### PASSAGE PROVIDED
The contigs will have non-unique names between assemblies, so prior to doing
anything which may confuse the origins of these, they should be renamed to
include the sample identifier. This can be simply achieved using the
tag_contigs
script on codon, which can be run directly rather than needing to
be queued. This requires a single parameter, 'in_dir', which is the path to the
directory of assemblies. Running this script will create a second copy of the
contigs named 'sample_id.contig.fa', with each contig id also prefixed with the
sample id.
bin/tag_contigs --in_dir /data/florinash/assembly/IDBA_UD/
- Extract unassembled reads
- Reassemble - runtime = 36 hours, vmax=196Gb (real figures...)
- COntig renaming
writeme!
Gene predictions should be merged into a single fasta file, with IDs tagged with the sample name i.e. sample_041_gene_id_0001
Clusters should be generated using 'cluster_predictions', which translates the nucleotide predictions, clusters these using uclust's cluster_fast method (outputting centroids, consensus sequences and alignments), and then post-parses the uclust outputs to generate csv files for loading into Cluster and Prediction tables of the database
i.e.

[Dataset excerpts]
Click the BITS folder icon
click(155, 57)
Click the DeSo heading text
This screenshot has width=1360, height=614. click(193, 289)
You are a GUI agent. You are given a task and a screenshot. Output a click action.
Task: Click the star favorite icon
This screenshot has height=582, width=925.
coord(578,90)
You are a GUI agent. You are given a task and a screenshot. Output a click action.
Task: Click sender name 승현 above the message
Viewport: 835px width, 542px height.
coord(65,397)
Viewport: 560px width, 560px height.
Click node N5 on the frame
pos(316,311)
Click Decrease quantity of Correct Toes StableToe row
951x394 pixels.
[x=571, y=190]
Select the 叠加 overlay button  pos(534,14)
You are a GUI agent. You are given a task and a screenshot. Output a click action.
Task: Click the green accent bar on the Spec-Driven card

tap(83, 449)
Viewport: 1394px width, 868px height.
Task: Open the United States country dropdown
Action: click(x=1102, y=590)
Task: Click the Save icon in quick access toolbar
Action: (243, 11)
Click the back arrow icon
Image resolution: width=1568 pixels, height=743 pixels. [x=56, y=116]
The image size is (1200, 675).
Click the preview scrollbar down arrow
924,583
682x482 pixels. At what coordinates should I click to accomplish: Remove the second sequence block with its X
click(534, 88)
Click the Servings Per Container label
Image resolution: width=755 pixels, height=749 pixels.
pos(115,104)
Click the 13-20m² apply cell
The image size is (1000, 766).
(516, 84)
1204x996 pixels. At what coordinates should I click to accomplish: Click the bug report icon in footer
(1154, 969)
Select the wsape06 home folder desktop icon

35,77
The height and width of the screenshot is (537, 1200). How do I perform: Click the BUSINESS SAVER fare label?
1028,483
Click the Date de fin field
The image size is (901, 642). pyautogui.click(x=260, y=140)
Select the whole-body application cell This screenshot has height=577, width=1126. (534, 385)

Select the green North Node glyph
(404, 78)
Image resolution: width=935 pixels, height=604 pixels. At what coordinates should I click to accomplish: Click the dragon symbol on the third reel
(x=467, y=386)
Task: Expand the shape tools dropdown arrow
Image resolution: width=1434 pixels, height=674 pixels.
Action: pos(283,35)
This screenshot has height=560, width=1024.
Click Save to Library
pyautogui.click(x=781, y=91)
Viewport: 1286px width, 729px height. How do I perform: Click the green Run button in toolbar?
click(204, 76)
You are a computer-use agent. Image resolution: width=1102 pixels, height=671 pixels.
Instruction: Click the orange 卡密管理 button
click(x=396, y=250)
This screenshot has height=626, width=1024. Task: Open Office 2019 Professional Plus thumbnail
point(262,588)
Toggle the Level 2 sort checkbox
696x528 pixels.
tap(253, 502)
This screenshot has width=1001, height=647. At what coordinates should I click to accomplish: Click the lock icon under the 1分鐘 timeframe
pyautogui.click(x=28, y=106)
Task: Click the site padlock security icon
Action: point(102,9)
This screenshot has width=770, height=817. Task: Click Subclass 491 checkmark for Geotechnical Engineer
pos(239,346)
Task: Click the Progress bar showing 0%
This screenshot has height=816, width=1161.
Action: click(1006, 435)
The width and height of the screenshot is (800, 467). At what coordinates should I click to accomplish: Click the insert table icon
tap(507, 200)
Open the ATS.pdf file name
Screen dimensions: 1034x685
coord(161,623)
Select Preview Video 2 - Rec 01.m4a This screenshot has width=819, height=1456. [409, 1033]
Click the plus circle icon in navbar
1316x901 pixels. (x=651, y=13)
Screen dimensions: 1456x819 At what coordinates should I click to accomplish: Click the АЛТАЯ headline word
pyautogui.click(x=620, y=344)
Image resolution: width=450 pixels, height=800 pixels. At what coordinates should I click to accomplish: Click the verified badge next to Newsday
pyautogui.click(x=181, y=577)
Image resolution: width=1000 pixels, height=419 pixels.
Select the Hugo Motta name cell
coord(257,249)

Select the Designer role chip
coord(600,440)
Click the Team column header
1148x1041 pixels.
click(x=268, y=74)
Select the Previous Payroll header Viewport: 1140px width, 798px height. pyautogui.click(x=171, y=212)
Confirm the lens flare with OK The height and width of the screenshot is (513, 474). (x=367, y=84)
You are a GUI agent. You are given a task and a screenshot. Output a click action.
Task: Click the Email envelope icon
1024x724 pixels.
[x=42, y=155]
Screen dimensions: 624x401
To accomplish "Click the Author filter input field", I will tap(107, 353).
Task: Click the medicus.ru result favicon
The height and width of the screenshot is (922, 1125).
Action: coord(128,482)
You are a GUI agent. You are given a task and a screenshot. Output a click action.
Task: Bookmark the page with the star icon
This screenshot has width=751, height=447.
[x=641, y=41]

### WORK INSTRUCTION A
In the assembly pipeline notes, what single parameter does the tag_contigs script require?
### WORK INSTRUCTION B
Based on the assembly pipeline notes, explain why the contigs should be renamed to include the sample identifier.
### WORK INSTRUCTION C
Continue the assembly pipeline notes from the point where they stop.

### EXERCISE OUTPUT A
It requires 'in_dir', the path to the directory of assemblies.

### EXERCISE OUTPUT B
The contigs have non-unique names across assemblies. Renaming them with the sample identifier keeps their origins clear before any step that could confuse them.

### EXERCISE OUTPUT C
bin/cluster_predicition --in /path/to/merged_prediction.fasta --out /path/to/output_dir --id percent_id
This will output separate files containing all centroids (uclust.$id.centroids.fa), centroids from singletons (uclust.$id.singleton.centroids.fa) and centroids from cluster (uclust.$id.cluster.centroids.fa).
Following clustering, the resulting centroids should be split into smaller sets (1000 sequences each) for parallised functional analysis using 'split_clusters'
bin/split_clusters --in /path/to/cluster/centroids.fa --out /path/to/output_dir
Typically this will only be carried out on the cluster centroids, ignoring the singletons.